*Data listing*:
━━━━━━

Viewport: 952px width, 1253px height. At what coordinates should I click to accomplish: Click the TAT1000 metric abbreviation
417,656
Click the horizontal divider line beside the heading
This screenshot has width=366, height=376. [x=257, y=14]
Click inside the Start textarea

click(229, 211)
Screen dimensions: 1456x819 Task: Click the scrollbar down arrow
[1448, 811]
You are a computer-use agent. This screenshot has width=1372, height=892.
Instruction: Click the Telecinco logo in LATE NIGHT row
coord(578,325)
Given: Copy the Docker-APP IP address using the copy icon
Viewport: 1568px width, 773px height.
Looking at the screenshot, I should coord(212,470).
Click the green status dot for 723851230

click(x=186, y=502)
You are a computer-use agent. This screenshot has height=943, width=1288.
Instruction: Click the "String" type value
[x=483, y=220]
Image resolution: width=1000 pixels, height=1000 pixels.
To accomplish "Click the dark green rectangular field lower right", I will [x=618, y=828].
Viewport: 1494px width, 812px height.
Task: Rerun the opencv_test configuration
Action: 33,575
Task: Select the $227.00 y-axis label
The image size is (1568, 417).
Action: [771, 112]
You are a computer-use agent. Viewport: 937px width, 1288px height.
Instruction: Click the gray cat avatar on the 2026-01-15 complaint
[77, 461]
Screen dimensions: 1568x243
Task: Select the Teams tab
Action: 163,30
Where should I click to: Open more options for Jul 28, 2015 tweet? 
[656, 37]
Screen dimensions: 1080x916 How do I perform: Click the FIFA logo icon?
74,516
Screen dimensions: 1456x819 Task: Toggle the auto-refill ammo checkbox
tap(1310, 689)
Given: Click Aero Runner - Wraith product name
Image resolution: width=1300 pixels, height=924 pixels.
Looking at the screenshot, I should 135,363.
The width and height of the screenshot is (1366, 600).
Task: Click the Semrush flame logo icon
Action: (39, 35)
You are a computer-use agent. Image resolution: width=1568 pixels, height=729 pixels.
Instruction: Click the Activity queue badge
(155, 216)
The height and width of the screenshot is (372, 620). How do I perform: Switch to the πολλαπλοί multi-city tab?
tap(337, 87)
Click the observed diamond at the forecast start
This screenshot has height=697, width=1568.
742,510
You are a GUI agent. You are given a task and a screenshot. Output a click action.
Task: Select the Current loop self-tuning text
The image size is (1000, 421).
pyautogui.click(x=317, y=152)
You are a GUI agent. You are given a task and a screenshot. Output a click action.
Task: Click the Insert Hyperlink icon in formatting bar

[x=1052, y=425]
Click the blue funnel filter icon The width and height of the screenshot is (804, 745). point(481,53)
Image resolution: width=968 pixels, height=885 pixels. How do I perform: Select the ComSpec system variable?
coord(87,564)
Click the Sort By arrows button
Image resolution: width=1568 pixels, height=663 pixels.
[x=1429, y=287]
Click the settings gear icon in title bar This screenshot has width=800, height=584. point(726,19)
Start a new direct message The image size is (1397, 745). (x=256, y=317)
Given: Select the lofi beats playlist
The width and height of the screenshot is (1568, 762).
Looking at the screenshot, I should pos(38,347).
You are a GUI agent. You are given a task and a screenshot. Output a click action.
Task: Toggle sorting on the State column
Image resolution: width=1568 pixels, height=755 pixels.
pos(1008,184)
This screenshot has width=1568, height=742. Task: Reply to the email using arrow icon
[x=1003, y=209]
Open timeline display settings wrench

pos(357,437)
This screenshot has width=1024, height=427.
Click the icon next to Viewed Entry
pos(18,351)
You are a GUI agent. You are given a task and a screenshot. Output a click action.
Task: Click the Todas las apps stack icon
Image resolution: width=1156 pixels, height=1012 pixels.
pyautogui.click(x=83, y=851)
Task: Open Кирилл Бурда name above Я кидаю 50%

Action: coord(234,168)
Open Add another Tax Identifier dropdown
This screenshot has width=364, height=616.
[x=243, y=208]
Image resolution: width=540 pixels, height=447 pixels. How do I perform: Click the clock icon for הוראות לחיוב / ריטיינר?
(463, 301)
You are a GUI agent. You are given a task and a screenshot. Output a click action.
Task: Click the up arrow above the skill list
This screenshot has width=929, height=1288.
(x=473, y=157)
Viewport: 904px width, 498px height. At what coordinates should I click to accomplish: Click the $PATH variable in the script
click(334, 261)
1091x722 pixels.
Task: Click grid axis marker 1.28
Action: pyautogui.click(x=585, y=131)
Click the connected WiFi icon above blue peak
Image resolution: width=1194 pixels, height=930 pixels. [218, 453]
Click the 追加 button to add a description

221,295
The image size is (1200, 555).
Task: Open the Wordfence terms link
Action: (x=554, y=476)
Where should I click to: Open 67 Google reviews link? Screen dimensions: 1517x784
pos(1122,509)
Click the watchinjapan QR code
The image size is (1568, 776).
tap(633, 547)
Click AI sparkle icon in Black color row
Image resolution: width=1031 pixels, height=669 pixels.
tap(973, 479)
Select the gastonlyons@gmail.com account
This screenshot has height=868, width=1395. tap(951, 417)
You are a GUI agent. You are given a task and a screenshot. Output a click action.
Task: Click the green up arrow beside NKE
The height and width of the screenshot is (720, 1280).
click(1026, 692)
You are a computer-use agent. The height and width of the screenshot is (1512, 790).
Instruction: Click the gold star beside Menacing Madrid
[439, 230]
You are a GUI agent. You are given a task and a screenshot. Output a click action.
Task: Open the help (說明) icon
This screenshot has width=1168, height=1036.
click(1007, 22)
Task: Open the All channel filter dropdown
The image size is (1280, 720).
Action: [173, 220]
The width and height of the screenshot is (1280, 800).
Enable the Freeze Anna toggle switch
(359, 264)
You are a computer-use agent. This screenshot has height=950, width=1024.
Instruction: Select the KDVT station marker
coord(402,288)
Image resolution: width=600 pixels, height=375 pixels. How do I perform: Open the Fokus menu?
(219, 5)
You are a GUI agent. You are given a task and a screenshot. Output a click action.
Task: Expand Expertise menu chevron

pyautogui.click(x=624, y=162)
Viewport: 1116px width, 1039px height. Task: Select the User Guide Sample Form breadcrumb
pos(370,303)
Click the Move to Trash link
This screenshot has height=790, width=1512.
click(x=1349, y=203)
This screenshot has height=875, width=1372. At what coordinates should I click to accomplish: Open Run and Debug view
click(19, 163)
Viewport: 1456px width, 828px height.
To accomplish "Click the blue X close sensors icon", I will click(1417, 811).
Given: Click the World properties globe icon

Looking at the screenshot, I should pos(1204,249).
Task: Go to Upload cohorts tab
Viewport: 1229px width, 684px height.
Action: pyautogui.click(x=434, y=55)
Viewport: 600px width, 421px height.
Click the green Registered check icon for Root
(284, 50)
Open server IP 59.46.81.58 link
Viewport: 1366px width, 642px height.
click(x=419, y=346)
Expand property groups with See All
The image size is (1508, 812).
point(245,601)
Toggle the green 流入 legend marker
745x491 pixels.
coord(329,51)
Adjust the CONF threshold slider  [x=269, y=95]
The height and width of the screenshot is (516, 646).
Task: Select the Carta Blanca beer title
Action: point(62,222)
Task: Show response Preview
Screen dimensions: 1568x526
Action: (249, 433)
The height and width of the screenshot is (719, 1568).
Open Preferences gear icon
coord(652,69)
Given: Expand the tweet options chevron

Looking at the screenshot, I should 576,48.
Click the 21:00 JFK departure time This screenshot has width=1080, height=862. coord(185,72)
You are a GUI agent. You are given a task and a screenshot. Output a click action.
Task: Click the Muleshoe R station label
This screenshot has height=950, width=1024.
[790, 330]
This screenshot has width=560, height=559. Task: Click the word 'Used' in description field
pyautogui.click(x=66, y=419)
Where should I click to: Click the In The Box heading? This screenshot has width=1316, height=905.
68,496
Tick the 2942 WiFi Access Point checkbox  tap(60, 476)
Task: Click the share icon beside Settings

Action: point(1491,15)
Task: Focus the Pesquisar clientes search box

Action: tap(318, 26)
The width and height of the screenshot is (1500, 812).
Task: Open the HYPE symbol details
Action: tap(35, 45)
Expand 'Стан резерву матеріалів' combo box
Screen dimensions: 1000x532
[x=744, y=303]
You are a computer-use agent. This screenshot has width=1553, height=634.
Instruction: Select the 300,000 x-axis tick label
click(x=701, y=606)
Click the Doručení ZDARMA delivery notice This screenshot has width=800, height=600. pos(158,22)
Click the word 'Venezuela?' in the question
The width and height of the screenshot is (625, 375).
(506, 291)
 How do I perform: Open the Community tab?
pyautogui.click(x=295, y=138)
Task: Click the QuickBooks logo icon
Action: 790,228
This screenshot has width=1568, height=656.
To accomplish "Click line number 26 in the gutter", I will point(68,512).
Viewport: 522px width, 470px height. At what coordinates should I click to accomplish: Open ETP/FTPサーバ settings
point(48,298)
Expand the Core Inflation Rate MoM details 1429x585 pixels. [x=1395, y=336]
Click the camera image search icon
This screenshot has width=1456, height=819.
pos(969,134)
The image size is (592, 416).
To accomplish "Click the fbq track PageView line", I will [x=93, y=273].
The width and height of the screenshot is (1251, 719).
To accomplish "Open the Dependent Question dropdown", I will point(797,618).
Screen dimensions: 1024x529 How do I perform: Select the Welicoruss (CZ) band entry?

━━━━━━

*WRITTEN PROBLEM*: List every line in the data listing above that contains the string "Where". Case counts.

*ANSWER FOR THIS EXERCISE*:
Where should I click to: Open more options for Jul 28, 2015 tweet? 
Where should I click to: Open 67 Google reviews link? Screen dimensions: 1517x784
Where should I click to: Click the In The Box heading? This screenshot has width=1316, height=905.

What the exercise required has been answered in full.